I think I need to address what I consider 'productive' or maybe not chase my ideal of productivity so much. But the reality of it is I'm basically unemployed right now, I feel useless and I want to do things that contribute, or at least feel like I'm contributing. I'm burned out and need to rest, but somehow I need to find more work and I need to slow down and I need to do more and I need to stop and go and be productive and settle down.
I need a break.
The Search for work
I'm still searching for work. My current client is struggling to pay me (through no fault of their own!) and I already have them at a heavily discounted rate, as they're a long term friend before anything else. I have some small leads, maybe some music production, maybe a month of devops work. But nothing concrete yet and nothing stable. I do search and apply every day. It's a large part of my thought process. I'd love to just... make, full time. That's my dream. But I understand for now it's a dream. I have so many things planned, so much to write about. I hope one day my content will be interesting enough to support me, becuase I really feel like I can bring a unique voice to this whole space. I do so many things, and I have so much passion to create! In the meantime, if you're reading this, and you know of any work going for a software developer with 12 years of experience, a designer or musician like myself. Please let me know.

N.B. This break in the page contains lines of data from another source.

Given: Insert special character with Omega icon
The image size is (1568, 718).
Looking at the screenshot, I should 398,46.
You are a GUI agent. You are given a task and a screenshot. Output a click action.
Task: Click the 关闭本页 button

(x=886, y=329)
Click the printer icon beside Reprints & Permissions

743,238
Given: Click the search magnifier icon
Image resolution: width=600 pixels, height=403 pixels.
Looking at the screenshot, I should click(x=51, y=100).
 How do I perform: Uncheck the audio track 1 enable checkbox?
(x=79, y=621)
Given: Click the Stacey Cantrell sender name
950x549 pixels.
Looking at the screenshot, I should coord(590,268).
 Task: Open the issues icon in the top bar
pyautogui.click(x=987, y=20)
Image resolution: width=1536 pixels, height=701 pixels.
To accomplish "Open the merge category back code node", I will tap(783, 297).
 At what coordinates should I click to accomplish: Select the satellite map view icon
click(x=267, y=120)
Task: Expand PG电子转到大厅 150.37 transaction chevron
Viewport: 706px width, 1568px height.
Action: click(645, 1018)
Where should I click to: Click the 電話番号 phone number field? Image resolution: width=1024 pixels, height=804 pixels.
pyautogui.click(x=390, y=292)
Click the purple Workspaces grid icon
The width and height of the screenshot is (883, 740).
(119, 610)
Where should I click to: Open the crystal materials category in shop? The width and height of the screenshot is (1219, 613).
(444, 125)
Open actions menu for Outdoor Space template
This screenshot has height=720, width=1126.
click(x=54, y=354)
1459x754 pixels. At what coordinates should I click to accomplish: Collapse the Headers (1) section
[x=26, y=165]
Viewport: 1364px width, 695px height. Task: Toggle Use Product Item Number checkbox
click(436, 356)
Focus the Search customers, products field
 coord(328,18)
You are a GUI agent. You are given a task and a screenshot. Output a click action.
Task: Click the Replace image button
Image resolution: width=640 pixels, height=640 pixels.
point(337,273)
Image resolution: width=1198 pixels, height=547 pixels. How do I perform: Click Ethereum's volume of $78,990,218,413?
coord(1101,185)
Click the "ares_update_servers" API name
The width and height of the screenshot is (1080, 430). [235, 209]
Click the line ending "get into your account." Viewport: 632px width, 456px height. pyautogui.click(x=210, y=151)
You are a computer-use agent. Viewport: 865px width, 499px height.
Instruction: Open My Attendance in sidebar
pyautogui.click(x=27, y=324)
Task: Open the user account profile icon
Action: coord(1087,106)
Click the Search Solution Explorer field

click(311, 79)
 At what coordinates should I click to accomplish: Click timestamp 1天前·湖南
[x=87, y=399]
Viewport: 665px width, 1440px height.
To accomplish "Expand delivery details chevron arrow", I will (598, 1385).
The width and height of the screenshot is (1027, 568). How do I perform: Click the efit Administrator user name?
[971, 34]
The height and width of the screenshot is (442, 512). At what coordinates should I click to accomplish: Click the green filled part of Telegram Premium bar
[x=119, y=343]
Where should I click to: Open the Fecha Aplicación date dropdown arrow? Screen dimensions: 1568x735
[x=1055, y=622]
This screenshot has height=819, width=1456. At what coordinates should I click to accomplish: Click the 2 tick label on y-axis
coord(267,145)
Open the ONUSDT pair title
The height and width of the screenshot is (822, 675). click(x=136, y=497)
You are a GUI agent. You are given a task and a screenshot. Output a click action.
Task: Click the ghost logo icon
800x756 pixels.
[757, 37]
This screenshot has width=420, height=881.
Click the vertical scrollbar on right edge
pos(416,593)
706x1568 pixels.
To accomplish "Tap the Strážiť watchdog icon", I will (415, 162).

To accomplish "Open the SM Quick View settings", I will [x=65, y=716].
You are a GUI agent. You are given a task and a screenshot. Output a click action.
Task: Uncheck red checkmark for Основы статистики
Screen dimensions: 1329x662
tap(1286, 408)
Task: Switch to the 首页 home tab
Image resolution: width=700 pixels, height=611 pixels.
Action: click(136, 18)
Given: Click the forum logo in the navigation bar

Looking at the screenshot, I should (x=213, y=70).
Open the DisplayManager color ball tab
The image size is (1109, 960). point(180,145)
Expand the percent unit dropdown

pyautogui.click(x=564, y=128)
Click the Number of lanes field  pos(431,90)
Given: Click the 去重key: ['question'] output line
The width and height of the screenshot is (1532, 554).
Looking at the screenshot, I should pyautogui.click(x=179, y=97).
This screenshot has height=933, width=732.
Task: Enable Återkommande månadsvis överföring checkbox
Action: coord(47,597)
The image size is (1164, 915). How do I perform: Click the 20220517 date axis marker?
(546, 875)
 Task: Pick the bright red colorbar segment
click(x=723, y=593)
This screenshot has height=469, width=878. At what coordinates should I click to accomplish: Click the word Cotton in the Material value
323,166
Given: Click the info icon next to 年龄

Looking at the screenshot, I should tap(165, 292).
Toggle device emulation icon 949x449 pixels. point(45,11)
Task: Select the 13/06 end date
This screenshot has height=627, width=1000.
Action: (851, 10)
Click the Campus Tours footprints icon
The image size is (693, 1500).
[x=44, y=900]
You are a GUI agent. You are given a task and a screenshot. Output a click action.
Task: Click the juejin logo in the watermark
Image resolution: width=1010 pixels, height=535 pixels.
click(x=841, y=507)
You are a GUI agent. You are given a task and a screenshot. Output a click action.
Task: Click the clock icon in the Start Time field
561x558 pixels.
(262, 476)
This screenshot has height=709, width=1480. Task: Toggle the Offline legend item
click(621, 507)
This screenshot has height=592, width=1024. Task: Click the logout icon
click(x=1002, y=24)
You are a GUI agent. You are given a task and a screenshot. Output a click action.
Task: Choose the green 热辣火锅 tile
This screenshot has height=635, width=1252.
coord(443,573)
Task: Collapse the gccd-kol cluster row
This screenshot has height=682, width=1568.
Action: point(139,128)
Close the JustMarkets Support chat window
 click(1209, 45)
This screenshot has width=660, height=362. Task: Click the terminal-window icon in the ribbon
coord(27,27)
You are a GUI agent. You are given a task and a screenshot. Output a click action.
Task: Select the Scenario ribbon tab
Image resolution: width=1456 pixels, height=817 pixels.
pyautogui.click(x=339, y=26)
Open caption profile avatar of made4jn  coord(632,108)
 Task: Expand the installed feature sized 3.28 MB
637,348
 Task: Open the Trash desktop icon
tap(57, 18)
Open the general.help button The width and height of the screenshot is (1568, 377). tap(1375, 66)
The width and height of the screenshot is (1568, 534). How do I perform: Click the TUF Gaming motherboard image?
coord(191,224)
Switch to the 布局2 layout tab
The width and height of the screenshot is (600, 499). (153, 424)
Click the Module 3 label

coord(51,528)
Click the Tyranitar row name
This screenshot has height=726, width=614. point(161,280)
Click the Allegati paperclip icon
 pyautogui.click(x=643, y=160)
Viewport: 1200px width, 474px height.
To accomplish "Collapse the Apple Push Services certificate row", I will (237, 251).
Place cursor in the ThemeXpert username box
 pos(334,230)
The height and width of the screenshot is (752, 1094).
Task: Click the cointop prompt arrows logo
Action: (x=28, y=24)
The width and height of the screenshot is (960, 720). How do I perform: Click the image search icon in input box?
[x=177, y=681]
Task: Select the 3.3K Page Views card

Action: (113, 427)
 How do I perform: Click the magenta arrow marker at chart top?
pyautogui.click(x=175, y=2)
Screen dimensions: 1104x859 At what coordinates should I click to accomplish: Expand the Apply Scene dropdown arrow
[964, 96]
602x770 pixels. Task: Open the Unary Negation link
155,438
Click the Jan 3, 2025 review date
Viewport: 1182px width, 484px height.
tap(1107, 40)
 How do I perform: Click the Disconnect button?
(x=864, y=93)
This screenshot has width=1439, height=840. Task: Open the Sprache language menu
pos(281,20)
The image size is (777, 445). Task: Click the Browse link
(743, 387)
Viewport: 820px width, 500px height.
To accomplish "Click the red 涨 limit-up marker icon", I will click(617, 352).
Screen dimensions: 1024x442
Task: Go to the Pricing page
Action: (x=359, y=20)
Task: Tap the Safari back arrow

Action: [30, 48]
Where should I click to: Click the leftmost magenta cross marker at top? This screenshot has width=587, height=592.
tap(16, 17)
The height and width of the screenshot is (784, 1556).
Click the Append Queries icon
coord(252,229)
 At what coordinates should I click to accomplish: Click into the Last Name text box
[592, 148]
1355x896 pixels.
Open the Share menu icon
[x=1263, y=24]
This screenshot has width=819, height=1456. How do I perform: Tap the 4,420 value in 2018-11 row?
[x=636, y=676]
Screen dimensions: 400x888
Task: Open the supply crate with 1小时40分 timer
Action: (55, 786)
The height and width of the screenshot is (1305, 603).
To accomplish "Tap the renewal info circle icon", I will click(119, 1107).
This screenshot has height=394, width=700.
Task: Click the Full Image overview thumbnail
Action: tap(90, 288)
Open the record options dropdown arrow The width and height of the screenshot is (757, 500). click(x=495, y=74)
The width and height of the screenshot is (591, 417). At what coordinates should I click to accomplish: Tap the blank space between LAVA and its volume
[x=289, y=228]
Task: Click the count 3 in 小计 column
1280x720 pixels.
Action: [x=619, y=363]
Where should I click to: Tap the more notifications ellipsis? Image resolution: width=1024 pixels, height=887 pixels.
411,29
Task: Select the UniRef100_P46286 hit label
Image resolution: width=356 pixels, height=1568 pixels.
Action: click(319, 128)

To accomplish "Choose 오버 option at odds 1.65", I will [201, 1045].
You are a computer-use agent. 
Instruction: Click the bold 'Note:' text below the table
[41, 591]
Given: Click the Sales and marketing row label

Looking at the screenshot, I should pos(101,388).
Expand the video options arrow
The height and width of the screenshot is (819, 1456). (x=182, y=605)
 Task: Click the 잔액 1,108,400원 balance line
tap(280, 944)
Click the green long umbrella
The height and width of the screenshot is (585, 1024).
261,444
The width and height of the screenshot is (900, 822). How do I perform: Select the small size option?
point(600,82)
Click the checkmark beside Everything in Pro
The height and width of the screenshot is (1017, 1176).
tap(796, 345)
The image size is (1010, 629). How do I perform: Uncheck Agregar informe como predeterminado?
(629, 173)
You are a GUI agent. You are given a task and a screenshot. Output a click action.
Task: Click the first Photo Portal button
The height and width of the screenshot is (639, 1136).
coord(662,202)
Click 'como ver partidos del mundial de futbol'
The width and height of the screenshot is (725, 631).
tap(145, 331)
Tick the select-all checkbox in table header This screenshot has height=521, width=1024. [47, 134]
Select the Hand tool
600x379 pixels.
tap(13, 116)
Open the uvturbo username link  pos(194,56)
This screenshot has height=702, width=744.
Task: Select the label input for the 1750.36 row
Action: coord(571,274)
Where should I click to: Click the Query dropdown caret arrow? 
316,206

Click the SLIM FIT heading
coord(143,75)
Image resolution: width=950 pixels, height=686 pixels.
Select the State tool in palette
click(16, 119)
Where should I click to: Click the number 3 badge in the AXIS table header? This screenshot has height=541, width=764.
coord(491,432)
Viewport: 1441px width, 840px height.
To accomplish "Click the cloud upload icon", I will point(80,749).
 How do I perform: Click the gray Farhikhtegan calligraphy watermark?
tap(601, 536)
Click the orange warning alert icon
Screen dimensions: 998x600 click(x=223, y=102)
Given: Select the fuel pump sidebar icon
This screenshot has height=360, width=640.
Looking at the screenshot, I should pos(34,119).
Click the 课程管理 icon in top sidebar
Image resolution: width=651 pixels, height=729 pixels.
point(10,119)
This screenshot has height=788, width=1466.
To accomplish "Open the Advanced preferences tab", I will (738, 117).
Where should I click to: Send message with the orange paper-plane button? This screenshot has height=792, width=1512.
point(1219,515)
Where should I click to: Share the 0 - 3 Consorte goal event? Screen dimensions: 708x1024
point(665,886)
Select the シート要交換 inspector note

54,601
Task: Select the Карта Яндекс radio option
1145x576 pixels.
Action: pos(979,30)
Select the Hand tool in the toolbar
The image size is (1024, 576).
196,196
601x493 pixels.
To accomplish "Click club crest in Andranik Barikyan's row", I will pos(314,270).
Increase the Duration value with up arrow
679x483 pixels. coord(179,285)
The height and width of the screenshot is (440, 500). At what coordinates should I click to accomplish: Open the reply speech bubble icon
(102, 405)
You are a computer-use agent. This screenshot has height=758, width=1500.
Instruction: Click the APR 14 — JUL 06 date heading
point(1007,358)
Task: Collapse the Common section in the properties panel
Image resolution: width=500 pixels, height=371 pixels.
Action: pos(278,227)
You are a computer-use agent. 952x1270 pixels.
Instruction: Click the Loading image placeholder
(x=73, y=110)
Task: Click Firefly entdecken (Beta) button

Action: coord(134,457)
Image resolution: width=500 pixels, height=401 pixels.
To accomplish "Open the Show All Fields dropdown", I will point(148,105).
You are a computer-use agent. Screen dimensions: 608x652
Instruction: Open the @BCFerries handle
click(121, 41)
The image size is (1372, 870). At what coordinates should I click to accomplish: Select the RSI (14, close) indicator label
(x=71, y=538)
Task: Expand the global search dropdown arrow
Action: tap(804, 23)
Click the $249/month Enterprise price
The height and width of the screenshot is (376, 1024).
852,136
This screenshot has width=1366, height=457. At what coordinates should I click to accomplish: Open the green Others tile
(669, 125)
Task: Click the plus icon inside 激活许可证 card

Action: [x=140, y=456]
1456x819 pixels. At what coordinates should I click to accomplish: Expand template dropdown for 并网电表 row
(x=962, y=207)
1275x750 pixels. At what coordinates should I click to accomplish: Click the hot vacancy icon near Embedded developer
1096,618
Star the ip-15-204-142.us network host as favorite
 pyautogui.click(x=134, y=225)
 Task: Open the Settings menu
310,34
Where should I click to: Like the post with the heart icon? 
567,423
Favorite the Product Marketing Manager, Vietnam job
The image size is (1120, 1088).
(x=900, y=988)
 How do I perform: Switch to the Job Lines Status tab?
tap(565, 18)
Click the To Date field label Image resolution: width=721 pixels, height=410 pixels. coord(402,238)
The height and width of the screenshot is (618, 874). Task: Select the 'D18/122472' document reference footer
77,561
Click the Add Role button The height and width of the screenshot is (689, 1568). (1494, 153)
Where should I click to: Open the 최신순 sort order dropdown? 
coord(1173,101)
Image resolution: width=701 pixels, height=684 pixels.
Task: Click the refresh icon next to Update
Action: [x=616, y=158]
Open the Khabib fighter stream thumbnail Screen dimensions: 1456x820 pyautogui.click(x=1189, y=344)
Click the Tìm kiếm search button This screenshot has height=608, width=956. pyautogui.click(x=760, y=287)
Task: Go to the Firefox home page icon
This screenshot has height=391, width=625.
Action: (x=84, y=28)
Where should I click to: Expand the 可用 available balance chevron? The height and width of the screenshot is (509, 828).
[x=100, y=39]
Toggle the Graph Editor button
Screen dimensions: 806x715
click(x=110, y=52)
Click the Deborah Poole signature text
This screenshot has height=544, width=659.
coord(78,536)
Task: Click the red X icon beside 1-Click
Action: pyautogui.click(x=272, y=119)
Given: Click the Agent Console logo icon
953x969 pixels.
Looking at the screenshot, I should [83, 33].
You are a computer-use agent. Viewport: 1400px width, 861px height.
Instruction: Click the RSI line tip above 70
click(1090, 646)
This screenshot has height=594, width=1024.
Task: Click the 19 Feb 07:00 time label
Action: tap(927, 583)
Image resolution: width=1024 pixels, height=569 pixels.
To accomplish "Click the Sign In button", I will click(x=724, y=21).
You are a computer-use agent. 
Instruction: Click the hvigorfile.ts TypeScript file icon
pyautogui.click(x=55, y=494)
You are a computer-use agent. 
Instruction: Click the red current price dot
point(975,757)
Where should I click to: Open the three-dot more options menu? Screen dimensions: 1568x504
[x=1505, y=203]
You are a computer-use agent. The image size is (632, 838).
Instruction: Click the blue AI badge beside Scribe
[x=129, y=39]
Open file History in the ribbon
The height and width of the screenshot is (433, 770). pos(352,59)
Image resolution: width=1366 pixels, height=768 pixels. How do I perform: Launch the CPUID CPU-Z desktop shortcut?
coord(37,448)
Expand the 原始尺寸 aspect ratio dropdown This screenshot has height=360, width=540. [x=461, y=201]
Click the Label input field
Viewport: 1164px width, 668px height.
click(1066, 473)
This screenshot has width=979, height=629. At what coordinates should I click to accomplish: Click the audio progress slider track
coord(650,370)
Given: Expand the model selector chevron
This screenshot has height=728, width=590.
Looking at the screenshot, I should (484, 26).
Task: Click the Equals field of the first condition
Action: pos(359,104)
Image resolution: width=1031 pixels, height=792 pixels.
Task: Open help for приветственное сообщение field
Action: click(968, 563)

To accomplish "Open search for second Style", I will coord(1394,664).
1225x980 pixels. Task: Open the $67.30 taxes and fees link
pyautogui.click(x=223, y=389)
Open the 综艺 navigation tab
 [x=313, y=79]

Additionally, you can always support me directly to help me achieve that dream.
Is this too much?
We're nearly done now, and I want to address the elephant in the room. This little blog post is approaching 3,000 words in length, and that's just simply Too Many Words for my liking. You might think the time between posts has affected its length, but I'm still only counting what I did in the ~2 weeks since the last post. It's been another 2 weeks since then, and I have so much more to talk about!
I'm considering splitting these posts up, rather than "What have I done in the past few weeks", I could spend time focusing on a single week, or perhaps splitting my posts up into one per project, even if some of those projects are fairly small and banal.
What are your thoughts? Let me know!